Your goal | Look below for the line holding "This screenshot has height=295, width=516." and the line holding "Given: Click the Google logo on map". Transcribe exactly those lines and all lines between them, nothing more.

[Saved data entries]
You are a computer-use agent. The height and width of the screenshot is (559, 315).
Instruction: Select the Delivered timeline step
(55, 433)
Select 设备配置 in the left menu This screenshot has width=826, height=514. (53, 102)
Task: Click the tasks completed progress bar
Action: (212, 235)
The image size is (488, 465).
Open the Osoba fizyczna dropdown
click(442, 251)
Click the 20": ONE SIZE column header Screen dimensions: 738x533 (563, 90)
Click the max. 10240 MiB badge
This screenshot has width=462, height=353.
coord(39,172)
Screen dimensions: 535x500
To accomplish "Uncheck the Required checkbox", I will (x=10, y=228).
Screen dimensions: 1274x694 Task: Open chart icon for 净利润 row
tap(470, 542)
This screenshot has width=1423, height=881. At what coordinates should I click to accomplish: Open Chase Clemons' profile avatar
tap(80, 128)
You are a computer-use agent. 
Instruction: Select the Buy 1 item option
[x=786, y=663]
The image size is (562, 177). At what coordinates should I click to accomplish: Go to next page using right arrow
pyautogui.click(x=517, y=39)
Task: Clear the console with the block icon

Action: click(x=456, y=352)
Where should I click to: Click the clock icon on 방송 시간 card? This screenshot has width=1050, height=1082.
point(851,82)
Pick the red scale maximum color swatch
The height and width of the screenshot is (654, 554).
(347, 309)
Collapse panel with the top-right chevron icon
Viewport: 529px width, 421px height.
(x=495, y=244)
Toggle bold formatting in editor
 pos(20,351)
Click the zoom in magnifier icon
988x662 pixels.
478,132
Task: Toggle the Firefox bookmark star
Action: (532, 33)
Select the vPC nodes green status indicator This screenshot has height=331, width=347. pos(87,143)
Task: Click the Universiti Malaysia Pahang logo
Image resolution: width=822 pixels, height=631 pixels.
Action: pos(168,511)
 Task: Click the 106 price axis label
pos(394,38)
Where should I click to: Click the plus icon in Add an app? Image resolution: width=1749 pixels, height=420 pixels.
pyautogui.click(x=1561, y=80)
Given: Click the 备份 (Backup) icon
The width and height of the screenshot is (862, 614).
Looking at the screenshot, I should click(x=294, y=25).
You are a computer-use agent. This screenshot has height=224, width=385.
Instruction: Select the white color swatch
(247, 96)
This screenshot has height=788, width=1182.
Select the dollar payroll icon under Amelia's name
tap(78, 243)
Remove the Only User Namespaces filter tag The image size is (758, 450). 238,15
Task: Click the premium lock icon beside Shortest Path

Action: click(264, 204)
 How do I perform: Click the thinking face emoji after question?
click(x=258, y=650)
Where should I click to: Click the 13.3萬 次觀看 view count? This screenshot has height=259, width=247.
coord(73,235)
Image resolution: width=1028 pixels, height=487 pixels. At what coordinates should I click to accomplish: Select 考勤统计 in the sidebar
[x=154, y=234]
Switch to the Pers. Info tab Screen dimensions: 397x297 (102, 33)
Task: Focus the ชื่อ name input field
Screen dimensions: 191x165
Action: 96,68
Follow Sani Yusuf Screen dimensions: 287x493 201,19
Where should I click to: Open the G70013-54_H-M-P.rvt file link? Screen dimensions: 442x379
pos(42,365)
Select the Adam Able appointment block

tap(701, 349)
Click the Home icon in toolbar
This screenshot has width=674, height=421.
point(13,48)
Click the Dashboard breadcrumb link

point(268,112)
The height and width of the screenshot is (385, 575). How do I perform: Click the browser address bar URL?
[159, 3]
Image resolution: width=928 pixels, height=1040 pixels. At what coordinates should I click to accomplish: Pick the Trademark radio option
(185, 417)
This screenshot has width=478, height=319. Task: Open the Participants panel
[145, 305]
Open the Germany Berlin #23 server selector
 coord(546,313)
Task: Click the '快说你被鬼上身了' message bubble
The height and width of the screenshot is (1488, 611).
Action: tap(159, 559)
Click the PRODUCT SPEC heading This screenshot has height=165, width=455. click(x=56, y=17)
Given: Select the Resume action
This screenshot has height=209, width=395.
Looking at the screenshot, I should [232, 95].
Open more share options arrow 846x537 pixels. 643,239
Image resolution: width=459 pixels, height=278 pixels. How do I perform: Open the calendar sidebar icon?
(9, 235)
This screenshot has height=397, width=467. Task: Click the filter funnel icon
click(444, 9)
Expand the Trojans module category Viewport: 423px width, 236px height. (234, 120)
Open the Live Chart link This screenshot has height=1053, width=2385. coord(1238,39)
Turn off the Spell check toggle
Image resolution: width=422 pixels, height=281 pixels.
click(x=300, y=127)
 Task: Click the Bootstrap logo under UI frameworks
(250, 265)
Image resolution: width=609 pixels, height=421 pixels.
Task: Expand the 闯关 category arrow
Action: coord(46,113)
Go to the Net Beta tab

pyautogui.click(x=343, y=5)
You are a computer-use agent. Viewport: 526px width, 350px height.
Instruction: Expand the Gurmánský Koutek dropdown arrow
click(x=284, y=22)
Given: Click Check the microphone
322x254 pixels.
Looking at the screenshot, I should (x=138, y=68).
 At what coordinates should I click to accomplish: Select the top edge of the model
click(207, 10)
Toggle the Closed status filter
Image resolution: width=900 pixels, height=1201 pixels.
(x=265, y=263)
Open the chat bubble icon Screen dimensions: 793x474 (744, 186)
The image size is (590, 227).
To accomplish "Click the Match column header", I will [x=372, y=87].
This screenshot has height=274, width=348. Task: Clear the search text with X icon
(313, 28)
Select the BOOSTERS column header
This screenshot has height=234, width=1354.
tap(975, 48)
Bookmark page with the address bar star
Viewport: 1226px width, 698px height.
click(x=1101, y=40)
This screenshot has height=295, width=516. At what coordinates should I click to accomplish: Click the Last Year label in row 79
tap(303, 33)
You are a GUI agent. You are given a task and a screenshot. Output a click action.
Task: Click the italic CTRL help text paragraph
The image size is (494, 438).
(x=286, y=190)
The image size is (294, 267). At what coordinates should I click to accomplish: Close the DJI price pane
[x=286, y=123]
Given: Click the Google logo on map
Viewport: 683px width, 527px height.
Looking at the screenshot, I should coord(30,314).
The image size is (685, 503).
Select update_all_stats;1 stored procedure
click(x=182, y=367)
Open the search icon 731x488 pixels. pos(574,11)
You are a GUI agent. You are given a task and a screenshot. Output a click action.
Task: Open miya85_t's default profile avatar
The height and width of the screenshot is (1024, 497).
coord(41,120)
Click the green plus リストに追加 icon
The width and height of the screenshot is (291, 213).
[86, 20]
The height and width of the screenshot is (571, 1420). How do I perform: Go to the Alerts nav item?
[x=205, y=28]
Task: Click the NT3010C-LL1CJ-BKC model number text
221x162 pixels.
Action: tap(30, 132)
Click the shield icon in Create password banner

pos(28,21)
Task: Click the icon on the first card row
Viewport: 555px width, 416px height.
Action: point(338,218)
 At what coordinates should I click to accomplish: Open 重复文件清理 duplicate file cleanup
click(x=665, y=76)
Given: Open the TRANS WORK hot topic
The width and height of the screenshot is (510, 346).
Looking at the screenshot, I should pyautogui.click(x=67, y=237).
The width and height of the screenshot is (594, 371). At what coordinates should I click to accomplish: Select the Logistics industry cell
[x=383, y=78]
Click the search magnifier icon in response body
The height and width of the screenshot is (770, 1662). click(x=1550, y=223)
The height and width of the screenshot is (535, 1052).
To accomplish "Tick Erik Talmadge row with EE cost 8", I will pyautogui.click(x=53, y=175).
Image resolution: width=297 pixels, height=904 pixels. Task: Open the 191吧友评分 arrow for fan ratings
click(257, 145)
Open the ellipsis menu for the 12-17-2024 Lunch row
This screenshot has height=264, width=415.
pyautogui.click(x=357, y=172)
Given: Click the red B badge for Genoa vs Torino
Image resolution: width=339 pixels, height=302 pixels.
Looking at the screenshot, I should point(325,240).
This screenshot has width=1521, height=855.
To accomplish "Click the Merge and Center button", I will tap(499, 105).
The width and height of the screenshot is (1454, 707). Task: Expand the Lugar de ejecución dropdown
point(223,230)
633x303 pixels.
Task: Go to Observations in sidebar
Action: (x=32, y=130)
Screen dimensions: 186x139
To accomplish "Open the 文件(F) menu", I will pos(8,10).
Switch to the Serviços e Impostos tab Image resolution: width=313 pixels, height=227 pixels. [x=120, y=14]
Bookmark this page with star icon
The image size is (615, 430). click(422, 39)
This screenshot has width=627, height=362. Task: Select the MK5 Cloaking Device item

Response area |
This screenshot has height=295, width=516. At what coordinates should I click to accomplish: Click the Last Year label in row 79
tap(303, 33)
You are a GUI agent. You are given a task and a screenshot. Output a click action.
Task: Click the italic CTRL help text paragraph
The image size is (494, 438).
(x=286, y=190)
The image size is (294, 267). At what coordinates should I click to accomplish: Close the DJI price pane
[x=286, y=123]
Given: Click the Google logo on map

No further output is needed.